Logar sah auf. Für einen Moment schien er verwirrt, dann lächelte er in einer sanften, ehrlichen Art, die Skar in diesem Augenblick am allerwenigsten erwartet hätte. »Wie geht es dir?« fragte er anstelle einer direkten Antwort. Er rutschte ein Stück zur Seite und machte eine einladende Geste, die Skar absichtlich übersah. Plötzlich, von einem Augenblick auf den anderen, ärgerte ihn Logars Verhalten. Jedermann in dieser Stadt schien bemüht, ihn freundlich und zuvorkommend zu behandeln, aber gerade das ärgerte ihn noch mehr.

»Ich fühle mich gut«, antwortete er gereizt. »Du hättest dir keinen besseren Zeitpunkt aussuchen können, mir die Kehle durchzuschneiden.«

Zwischen Logars Brauen erschien eine steile Falte, aber seltsamerweise wirkte sein Gesicht dadurch eher noch jünger und verwundbarer. »Du bist verärgert«, sagte er. »Und ich kann deinen Ärger verstehen. Ein Mann wie du ist es sicher gewohnt, anders empfangen zu werden.«

Skar lauschte vergeblich nach einem Unterton von Ironie oder gar Spott in Logars Stimme. Der Stadtkommandant schien das, was er sagte, durchaus ernst zu meinen.
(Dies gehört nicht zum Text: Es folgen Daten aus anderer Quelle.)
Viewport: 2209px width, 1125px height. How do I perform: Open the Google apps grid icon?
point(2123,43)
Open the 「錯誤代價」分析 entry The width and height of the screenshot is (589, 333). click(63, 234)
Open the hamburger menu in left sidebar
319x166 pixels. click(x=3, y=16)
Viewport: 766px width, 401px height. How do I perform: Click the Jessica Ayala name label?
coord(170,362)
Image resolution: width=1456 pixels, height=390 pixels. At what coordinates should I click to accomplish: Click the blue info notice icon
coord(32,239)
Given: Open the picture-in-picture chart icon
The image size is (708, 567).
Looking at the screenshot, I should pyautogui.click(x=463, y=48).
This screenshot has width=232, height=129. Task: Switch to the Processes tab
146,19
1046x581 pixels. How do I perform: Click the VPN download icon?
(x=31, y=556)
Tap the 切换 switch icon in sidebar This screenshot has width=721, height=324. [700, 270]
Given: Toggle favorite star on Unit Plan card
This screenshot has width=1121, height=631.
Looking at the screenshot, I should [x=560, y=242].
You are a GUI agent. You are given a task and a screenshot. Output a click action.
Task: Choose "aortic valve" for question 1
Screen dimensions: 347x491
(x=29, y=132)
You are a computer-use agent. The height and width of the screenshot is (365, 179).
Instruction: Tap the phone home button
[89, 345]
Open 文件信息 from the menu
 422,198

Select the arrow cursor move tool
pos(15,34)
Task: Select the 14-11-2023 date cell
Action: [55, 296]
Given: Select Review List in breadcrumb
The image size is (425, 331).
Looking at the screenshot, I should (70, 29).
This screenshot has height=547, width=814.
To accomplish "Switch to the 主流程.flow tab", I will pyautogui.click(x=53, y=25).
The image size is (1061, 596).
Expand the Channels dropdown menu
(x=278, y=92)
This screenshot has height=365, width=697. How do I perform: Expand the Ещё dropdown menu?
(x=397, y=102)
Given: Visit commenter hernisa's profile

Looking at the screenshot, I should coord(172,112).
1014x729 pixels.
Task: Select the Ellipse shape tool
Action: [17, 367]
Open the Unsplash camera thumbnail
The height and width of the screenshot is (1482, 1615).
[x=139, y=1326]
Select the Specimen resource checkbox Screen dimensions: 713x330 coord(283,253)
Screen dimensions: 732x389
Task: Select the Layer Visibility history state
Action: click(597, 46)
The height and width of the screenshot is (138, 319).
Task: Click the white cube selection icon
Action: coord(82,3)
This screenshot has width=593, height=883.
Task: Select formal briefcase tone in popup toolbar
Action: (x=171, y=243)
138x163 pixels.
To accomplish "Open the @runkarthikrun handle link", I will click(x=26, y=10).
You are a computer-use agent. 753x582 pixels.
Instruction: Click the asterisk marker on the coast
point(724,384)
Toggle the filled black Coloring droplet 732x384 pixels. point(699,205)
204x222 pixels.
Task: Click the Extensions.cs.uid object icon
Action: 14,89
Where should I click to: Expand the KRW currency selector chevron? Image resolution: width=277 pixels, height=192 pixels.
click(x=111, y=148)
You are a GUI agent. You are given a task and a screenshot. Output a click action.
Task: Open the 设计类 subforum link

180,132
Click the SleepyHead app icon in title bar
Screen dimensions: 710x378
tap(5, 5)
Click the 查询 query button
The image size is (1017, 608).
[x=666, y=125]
»Ein Mann wie ich«, sagte er, bewußt Logars Wortwahl übernehmend, »ist es gewohnt zu wissen, woran er ist. Ich bin jetzt mehr als drei Tage in eurer Stadt, und wie es aussieht, ist unser Schicksal längst entschieden. Wahrscheinlich bin ich der einzige, der noch nicht weiß, was mit Del und mir geschehen wird. Aber wozu auch? Schließlich geht es ja nur um unser Leben.« Er schnaubte ärgerlich, schürzte die Lippen und nahm nun doch neben Logar Platz. Natürlich wußte er, daß er sich ungerecht und obendrein dumm benahm. Logar hatte - selbst wenn er gewollt hätte - weder Zeit noch Gelegenheit gehabt, mit ihm zu reden. Aber er mußte seinem Ärger einfach Luft machen, und Logar erschien ihm im Moment das passende Ventil dafür. »Ich warte«, fuhr er, ein wenig sanfter gestimmt, aber immer noch gereizt, fort.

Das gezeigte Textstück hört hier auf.